[start of Stored data]

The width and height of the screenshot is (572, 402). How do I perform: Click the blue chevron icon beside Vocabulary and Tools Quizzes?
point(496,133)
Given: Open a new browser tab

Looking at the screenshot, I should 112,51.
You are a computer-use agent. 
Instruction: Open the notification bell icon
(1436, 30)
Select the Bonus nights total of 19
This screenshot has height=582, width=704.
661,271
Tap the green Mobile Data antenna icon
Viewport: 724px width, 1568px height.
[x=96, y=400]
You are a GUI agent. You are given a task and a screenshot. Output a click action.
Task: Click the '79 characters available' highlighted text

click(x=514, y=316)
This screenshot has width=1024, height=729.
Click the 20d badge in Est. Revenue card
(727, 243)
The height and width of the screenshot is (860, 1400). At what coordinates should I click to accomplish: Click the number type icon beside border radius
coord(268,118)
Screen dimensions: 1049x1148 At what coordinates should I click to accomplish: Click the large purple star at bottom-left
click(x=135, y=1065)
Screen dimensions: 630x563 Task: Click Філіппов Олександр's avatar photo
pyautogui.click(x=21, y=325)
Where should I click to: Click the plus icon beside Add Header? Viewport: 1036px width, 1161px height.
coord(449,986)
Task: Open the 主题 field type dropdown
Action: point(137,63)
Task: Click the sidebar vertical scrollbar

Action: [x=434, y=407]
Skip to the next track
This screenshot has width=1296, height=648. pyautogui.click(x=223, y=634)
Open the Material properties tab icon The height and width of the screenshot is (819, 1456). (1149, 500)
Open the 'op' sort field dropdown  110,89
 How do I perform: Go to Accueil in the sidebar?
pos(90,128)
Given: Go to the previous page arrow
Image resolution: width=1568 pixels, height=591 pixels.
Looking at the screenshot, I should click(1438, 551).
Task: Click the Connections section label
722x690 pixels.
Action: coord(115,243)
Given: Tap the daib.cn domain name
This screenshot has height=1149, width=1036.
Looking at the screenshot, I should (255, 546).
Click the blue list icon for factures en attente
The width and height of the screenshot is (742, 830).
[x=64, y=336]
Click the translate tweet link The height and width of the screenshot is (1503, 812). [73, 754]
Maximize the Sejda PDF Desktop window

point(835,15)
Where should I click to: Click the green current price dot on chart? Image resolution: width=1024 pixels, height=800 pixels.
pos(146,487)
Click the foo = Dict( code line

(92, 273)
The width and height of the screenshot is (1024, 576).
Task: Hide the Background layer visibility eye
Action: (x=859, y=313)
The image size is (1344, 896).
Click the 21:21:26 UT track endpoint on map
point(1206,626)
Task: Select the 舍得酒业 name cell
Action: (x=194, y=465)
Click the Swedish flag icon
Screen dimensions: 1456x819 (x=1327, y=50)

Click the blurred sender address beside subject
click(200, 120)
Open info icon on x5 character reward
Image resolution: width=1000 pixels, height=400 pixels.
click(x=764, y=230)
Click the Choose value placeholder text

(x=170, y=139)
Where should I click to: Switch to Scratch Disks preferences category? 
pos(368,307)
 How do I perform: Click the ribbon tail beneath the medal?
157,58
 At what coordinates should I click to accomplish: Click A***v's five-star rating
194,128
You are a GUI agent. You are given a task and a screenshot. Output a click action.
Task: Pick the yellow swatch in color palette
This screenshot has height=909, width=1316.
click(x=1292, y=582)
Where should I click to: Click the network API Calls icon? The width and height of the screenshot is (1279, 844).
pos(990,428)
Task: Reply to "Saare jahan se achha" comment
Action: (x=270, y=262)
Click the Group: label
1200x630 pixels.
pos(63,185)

[end of Stored data]

Problem statement:
Return every line of the data above that contains the word "Viewport".

Right answer:
Viewport: 724px width, 1568px height.
Where should I click to: Click the plus icon beside Add Header? Viewport: 1036px width, 1161px height.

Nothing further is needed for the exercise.